Mayhap the most familiar course of a linear equation is the slope-intercept class, written every bit y = m x + b , y = 1000 x + b , where chiliad = slope m = slope and b = y -intercept . b = y -intercept . Let united states of america begin with the gradient.

The Slope of a Line

The slope of a line refers to the ratio of the vertical change in y over the horizontal change in x between whatever two points on a line. It indicates the direction in which a line slants likewise as its steepness. Slope is sometimes described every bit rising over run.

m = y two y ane ten two x ane m = y 2 y 1 x 2 x one

If the slope is positive, the line slants to the right. If the slope is negative, the line slants to the left. Equally the gradient increases, the line becomes steeper. Some examples are shown in Figure 2. The lines indicate the following slopes: m = −3 , m = −iii , thou = 2 , m = 2 , and m = 1 3 . m = ane three .

Coordinate plane with the x and y axes ranging from negative 10 to 10.  Three linear functions are plotted: y = negative 3 times x minus 2; y = 2 times x plus 1; and y = x over 3 plus 2.

Figure 2

The Gradient of a Line

The slope of a line, chiliad, represents the change in y over the change in x. Given two points, ( x 1 , y 1 ) ( x 1 , y 1 ) and ( x ii , y ii ) , ( x 2 , y 2 ) , the following formula determines the gradient of a line containing these points:

m = y 2 y one x two ten 1 m = y 2 y i x 2 x 1

Example viii

Finding the Slope of a Line Given Two Points

Find the gradient of a line that passes through the points ( ii , −1 ) ( 2 , −one ) and ( −5 , 3 ) . ( −5 , 3 ) .

Assay

Information technology does non thing which point is called ( x i , y 1 ) ( x 1 , y 1 ) or ( x 2 , y 2 ) . ( x ii , y 2 ) . Every bit long as we are consequent with the order of the y terms and the social club of the x terms in the numerator and denominator, the calculation will yield the same result.

Attempt It #7

Detect the slope of the line that passes through the points ( −2 , vi ) ( −two , 6 ) and ( 1 , 4 ) . ( i , iv ) .

Example 9

Identifying the Gradient and y-intercept of a Line Given an Equation

Place the gradient and y-intercept, given the equation y = 3 4 x 4. y = 3 four ten iv.

Analysis

The y-intercept is the point at which the line crosses the y-axis. On the y-centrality, x = 0. x = 0. We can always identify the y-intercept when the line is in slope-intercept course, every bit it volition always equal b. Or, merely substitute ten = 0 10 = 0 and solve for y.

The Bespeak-Slope Formula

Given the gradient and ane bespeak on a line, we tin find the equation of the line using the indicate-gradient formula.

y y i = 1000 ( x x one ) y y 1 = m ( 10 x i )
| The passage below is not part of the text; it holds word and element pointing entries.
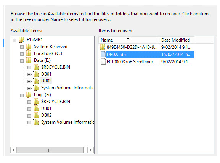Image resolution: width=220 pixels, height=163 pixels.
Task: Click the Local disk (C:) folder icon
Action: (29, 53)
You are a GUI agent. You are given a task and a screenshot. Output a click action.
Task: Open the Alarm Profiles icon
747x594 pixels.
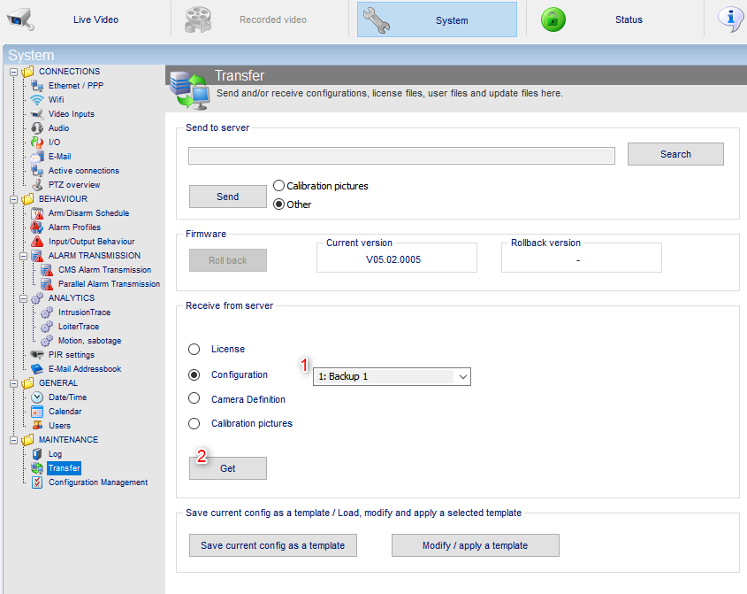point(36,228)
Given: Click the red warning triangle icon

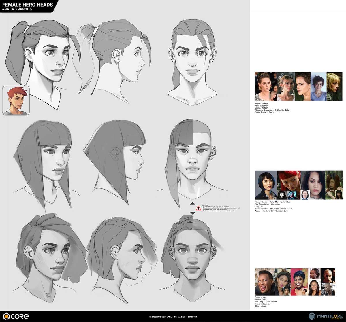Looking at the screenshot, I should click(198, 208).
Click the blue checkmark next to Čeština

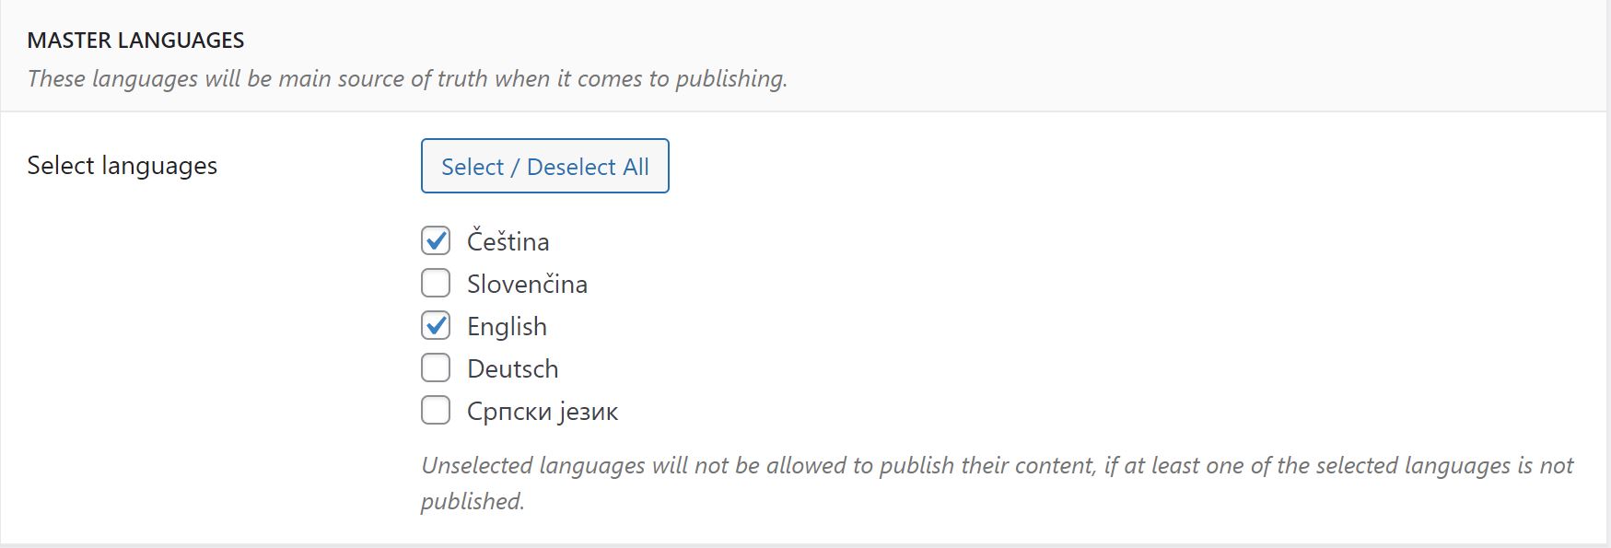[436, 240]
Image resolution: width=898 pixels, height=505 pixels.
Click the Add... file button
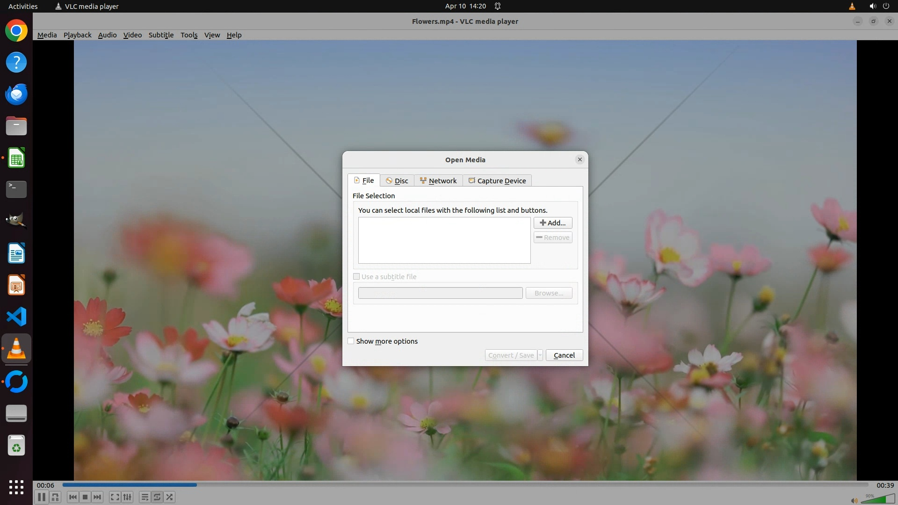point(553,223)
This is an important formula, as information technology volition exist used in other areas of college algebra and ofttimes in calculus to observe the equation of a tangent line. We need only i point and the slope of the line to use the formula. After substituting the slope and the coordinates of one point into the formula, we simplify it and write it in slope-intercept form.

The Bespeak-Slope Formula

Given i point and the slope, the point-slope formula volition lead to the equation of a line:

y y ane = m ( x 10 ane ) y y 1 = m ( x x 1 )

Example ten

Finding the Equation of a Line Given the Slope and I Point

Write the equation of the line with slope m = −three grand = −3 and passing through the signal ( 4 , 8 ) . ( 4 , 8 ) . Write the final equation in slope-intercept grade.

Analysis

Note that whatsoever point on the line can be used to find the equation. If washed correctly, the same final equation will be obtained.

Try It #8

Given grand = 4 , m = 4 , find the equation of the line in gradient-intercept grade passing through the point ( ii , v ) . ( 2 , 5 ) .

Example 11

Finding the Equation of a Line Passing Through Ii Given Points

Find the equation of the line passing through the points ( 3 , iv ) ( 3 , 4 ) and ( 0 , −3 ) . ( 0 , −three ) . Write the final equation in slope-intercept form.

Analysis

To prove that either point can exist used, permit u.s. use the second signal ( 0 , −3 ) ( 0 , −3 ) and run into if we get the same equation.

y ( three ) = 7 iii ( x 0 ) y + 3 = seven 3 ten y = 7 three x 3 y ( 3 ) = 7 3 ( x 0 ) y + 3 = 7 three x y = 7 three x 3

We encounter that the same line volition be obtained using either point. This makes sense because nosotros used both points to summate the slope.

Standard Form of a Line

Another way that we can correspond the equation of a line is in standard form. Standard form is given as

A 10 + B y = C A x + B y = C

where A , A , B , B , and C C are integers. The x- and y-terms are on one side of the equal sign and the constant term is on the other side.

Example 12

Finding the Equation of a Line and Writing It in Standard Form

Discover the equation of the line with thou = −half-dozen k = −6 and passing through the point ( 1 4 , −2 ) . ( 1 4 , −2 ) . Write the equation in standard class.

Endeavor It #nine

Find the equation of the line in standard form with slope thousand = 1 three g = 1 3 and passing through the point ( ane , 1 3 ) . ( 1 , 1 3 ) .

Vertical and Horizontal Lines

The equations of vertical and horizontal lines do not crave whatever of the preceding formulas, although we can utilize the formulas to prove that the equations are correct. The equation of a vertical line is given as

x = c x = c

where c is a abiding. The slope of a vertical line is undefined, and regardless of the y-value of any bespeak on the line, the x-coordinate of the point volition exist c.

Suppose that nosotros desire to discover the equation of a line containing the following points: ( −3 , −5 ) , ( −3 , 1 ) , ( −iii , 3 ) , ( −3 , −5 ) , ( −3 , 1 ) , ( −3 , three ) , and ( −three , 5 ) . ( −3 , 5 ) . Beginning, we volition find the slope.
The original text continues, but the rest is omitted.